[What needs to be done]
Without the pictures, set down the records below word for word.

[Dataset entries]
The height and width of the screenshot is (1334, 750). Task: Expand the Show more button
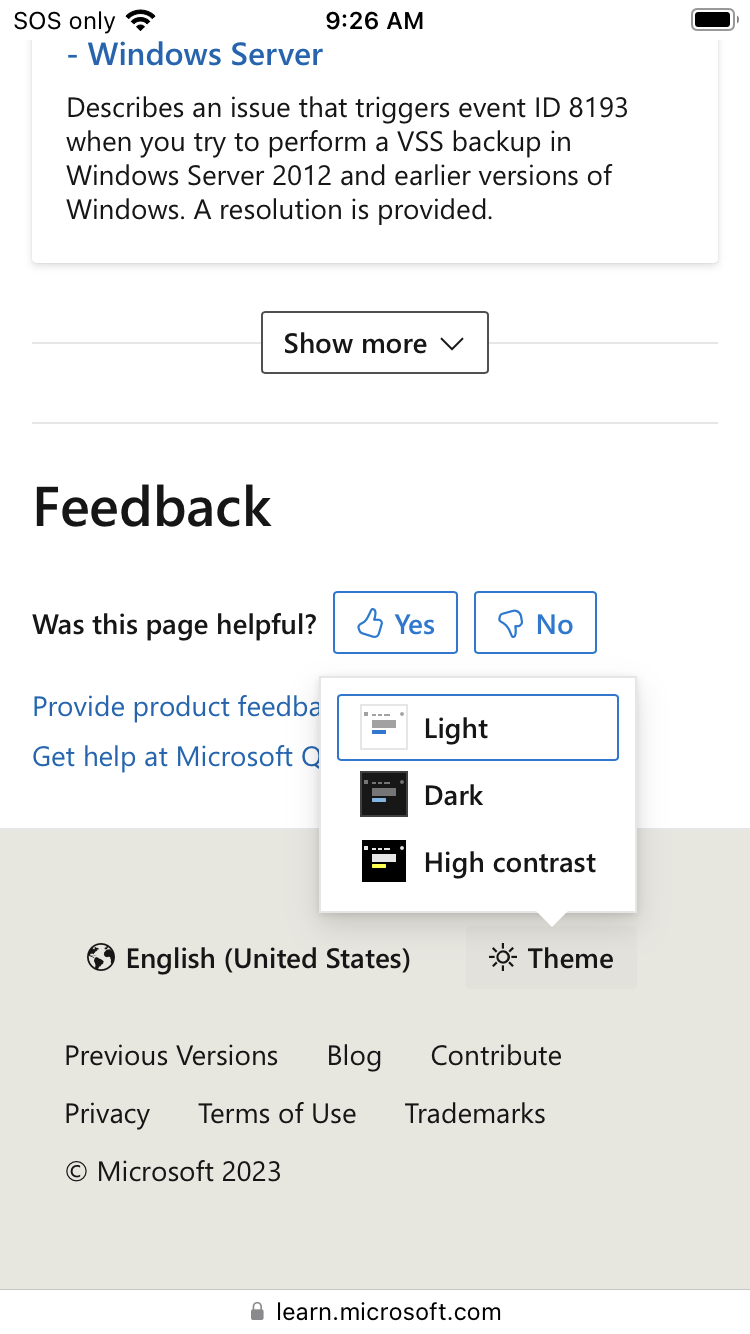coord(375,343)
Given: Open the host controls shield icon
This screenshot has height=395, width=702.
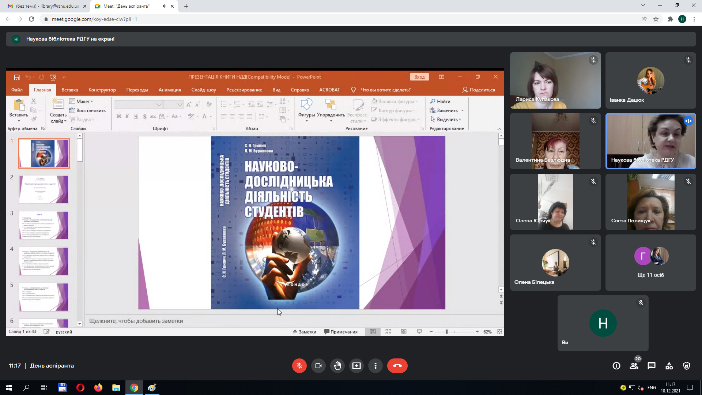Looking at the screenshot, I should pyautogui.click(x=687, y=366).
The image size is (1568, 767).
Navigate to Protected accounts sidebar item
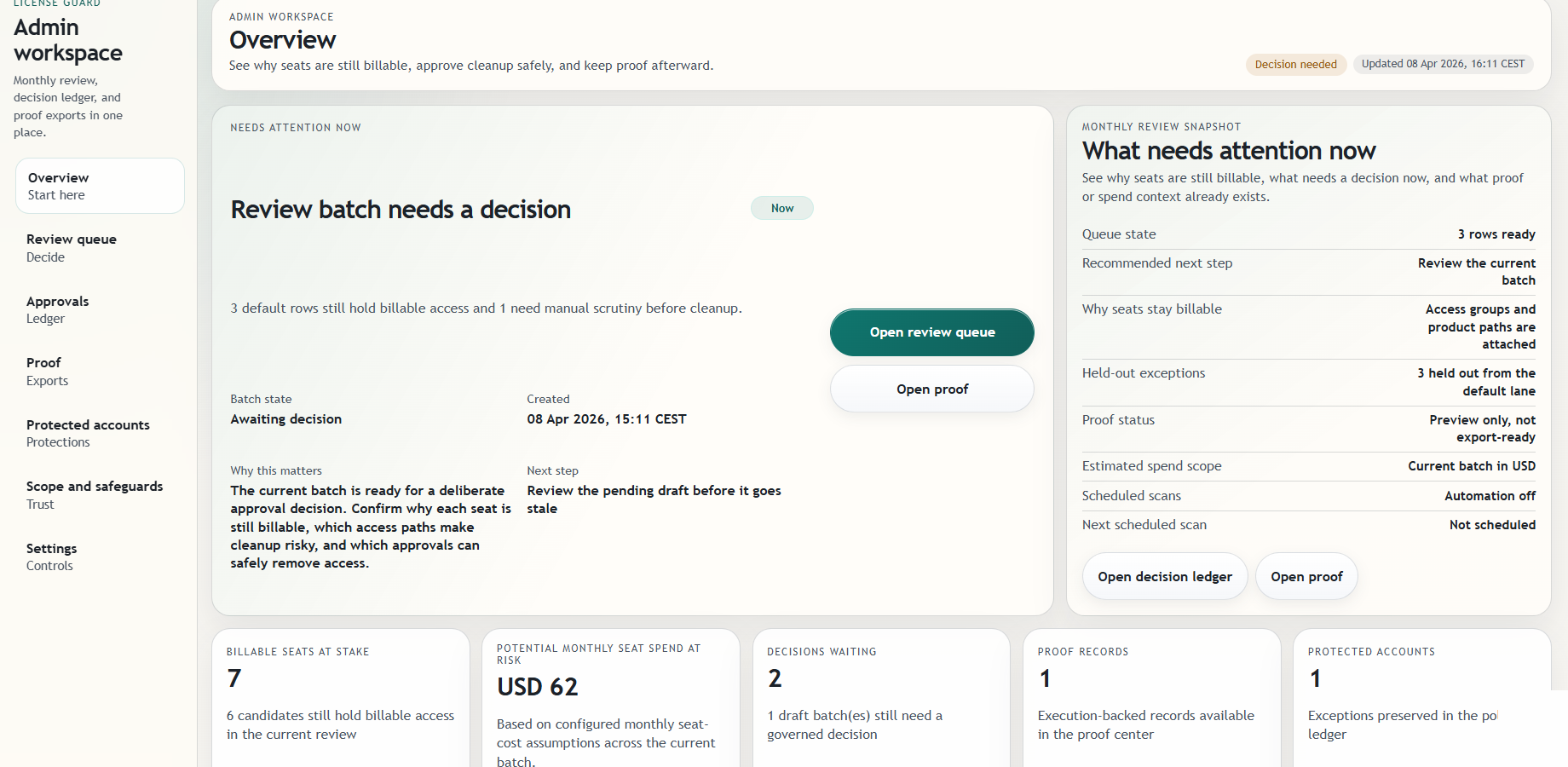88,433
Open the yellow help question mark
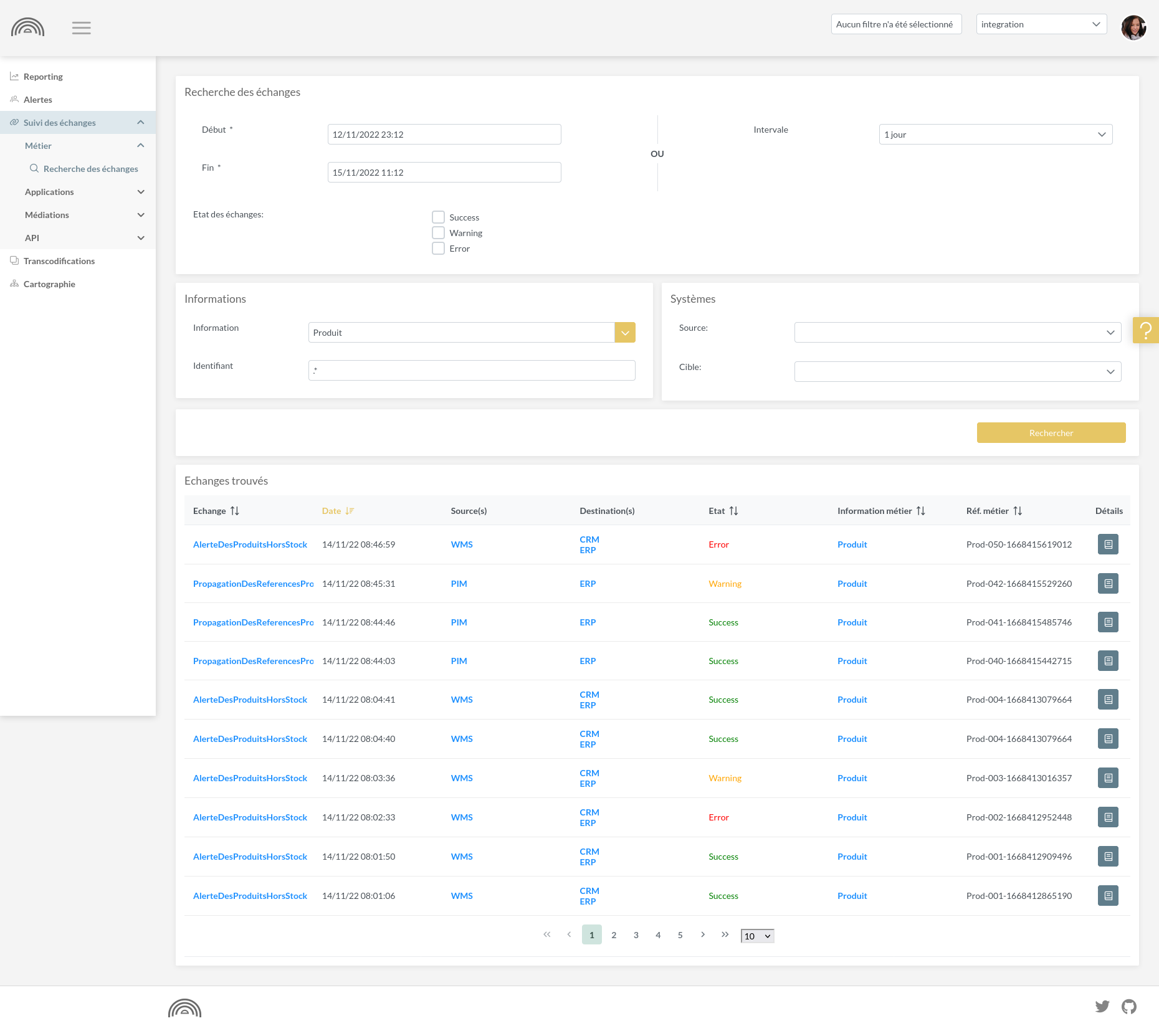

[Response to the exercise]
The height and width of the screenshot is (1334, 750). Task: Expand the Show more button
coord(375,343)
Given: Open the host controls shield icon
This screenshot has height=395, width=702.
Looking at the screenshot, I should pyautogui.click(x=687, y=366).
The image size is (1568, 767).
Navigate to Protected accounts sidebar item
88,433
Open the yellow help question mark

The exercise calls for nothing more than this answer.